Beside Myself begins with Sher as a two-year-old who gets out of bed and is on his way to his parents’ room to show them the poo he is very proud of. He is intercepted by his elder sister, who is horrified.

“The shock of this never leaves me,” he wrote. “It will recur again and again in my life: me bearing forth some seemingly splendid thing, only to bump into a critic.”

Even his Richard III did not please everyone. He had seemingly done everything an able-bodied actor could do to inhabit the role. But he faced a backlash from some within the disabled community, who felt the role should have gone to a disabled actor. His reinterpretation of the part was subsequently revived by disabled actors.

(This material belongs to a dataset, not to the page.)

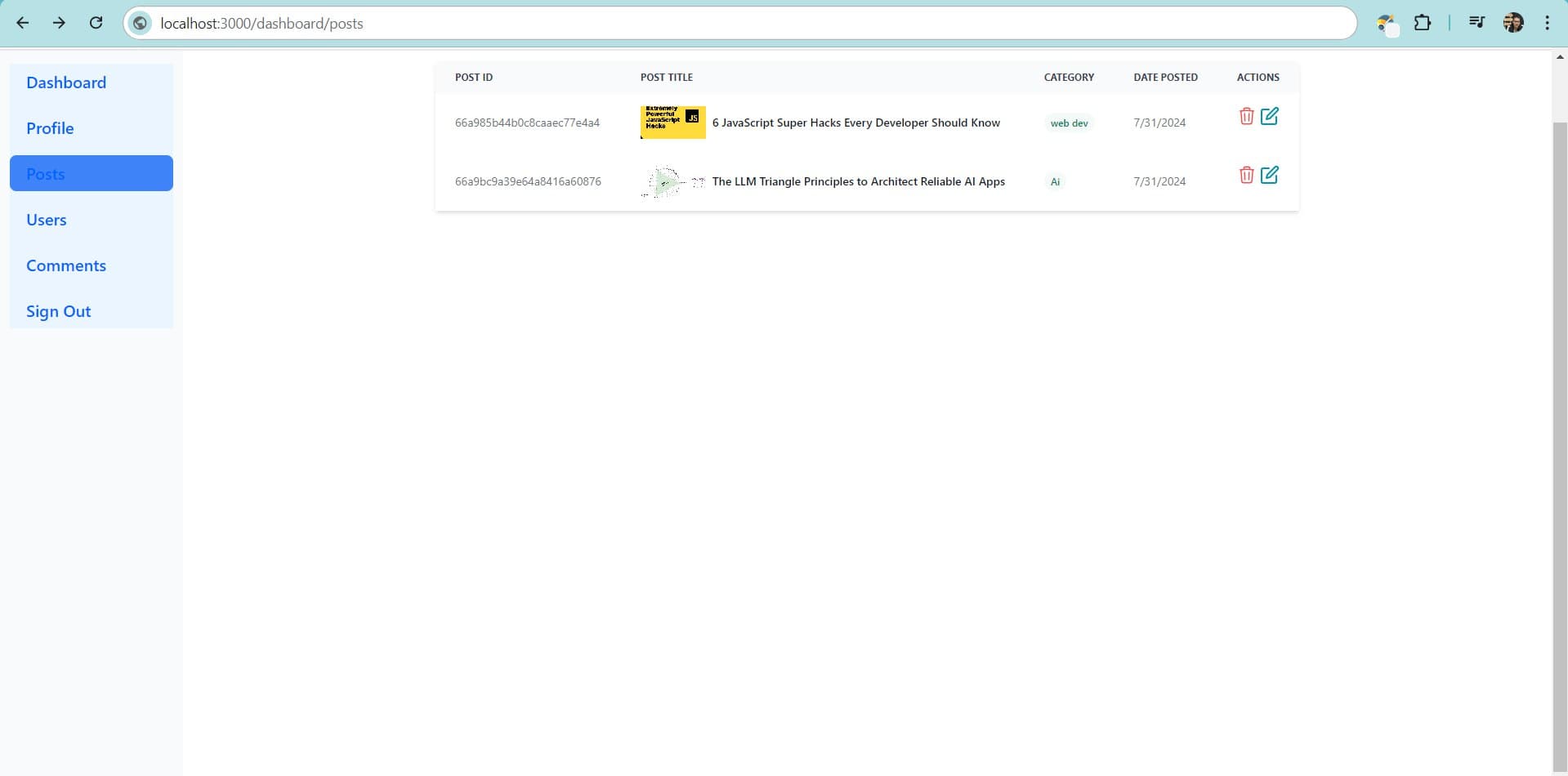Viewport: 1568px width, 776px height.
Task: Open the media control icon in toolbar
Action: pyautogui.click(x=1476, y=23)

For Macbeth his rigorous research included interviewing men who had actually stabbed their victims to death. On this occasion his performance attracted praise while avoiding any significant calls for the role to be restricted to genuine knife murderers. Or Scotsmen. Or kings.

Antony Sher was an actor.

It was revealed three months ago that he was terminally ill with cancer. He is survived by his husband, theatre director Gregory Doran. They entered a civil partnership in 2005 and married ten years later.